━━ INFORMATION
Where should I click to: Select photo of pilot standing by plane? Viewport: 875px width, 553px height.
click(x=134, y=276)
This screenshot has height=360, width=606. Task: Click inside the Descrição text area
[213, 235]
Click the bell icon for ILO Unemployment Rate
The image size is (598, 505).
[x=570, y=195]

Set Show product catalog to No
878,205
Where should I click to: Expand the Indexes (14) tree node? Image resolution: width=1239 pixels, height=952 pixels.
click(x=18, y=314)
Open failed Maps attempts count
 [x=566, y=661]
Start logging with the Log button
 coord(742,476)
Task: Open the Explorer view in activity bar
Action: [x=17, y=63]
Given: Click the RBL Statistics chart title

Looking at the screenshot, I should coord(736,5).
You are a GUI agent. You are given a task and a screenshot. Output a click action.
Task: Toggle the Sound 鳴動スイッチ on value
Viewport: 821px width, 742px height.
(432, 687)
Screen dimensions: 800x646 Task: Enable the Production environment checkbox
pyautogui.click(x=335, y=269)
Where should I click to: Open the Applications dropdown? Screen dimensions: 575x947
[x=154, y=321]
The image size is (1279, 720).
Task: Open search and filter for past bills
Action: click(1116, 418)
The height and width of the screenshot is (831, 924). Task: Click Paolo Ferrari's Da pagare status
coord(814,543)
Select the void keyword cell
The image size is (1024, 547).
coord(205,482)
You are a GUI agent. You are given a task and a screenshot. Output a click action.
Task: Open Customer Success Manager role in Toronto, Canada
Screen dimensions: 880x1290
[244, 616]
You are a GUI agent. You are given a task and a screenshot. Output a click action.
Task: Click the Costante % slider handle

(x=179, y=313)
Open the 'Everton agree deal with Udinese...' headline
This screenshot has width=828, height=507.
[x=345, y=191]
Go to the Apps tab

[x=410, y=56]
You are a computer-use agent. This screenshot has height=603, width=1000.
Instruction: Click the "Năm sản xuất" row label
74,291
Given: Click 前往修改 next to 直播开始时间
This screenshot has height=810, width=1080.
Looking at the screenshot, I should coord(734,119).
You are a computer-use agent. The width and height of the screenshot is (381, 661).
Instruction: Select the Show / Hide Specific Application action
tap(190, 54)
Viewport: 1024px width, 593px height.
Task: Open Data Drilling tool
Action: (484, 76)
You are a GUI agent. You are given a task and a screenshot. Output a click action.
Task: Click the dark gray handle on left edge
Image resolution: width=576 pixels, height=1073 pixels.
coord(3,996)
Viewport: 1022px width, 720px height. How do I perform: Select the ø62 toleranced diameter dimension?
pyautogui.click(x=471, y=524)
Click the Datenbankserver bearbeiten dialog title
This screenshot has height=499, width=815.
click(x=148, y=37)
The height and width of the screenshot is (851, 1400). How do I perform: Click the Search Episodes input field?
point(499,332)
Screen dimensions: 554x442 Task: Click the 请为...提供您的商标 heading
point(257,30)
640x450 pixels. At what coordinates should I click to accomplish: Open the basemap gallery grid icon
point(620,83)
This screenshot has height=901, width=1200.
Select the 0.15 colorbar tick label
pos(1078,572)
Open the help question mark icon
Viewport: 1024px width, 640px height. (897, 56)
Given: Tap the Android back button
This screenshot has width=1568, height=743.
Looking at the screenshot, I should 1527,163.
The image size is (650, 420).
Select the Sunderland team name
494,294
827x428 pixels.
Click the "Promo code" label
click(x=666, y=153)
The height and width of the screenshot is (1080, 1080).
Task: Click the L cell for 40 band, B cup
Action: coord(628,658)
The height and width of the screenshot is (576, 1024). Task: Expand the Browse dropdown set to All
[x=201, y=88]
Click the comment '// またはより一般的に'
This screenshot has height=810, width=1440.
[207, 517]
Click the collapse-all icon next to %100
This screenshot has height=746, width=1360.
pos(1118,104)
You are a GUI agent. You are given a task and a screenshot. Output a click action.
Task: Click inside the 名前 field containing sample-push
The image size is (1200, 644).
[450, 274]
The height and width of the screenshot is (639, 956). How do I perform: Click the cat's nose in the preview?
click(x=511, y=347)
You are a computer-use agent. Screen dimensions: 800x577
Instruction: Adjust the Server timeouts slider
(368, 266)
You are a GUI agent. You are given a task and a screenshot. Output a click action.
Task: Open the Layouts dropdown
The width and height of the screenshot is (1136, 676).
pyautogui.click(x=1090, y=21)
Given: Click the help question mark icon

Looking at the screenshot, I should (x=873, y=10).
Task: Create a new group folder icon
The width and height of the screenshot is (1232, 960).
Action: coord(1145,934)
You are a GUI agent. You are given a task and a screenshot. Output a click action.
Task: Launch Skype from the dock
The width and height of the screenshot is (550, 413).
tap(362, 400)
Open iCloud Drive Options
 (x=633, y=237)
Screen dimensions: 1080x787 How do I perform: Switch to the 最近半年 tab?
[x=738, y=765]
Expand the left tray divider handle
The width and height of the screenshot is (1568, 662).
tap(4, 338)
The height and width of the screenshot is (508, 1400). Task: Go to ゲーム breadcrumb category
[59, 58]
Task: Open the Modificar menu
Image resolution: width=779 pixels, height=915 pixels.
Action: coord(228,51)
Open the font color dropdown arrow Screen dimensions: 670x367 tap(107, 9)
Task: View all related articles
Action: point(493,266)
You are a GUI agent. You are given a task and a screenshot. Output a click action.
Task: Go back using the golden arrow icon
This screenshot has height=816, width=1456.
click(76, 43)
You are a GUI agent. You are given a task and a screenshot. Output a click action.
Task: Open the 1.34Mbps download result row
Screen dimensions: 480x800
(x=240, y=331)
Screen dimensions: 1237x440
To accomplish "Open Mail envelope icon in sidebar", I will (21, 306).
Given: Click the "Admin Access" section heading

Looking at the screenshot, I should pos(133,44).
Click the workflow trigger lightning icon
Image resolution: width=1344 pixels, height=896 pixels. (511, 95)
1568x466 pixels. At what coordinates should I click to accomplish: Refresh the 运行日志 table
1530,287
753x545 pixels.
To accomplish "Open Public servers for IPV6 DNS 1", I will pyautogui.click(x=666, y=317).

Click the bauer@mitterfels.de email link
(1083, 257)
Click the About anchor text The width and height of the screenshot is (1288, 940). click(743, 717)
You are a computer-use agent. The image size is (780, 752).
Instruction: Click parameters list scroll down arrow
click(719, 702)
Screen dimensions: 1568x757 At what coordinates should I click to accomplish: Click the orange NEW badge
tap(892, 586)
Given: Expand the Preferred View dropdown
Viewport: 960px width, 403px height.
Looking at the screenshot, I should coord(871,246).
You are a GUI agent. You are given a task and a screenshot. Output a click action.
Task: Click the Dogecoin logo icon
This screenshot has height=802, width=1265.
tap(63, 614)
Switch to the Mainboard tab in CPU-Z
━━━━
### TASK STATEMENT:
Run a filter over the data above and keep each line that contains the word "computer".

### EXERCISE SOLUTION:
You are a computer-use agent. This screenshot has height=603, width=1000.
You are a computer-use agent. The width and height of the screenshot is (381, 661).
You are a computer-use agent. Screen dimensions: 800x577
You are a computer-use agent. The image size is (780, 752).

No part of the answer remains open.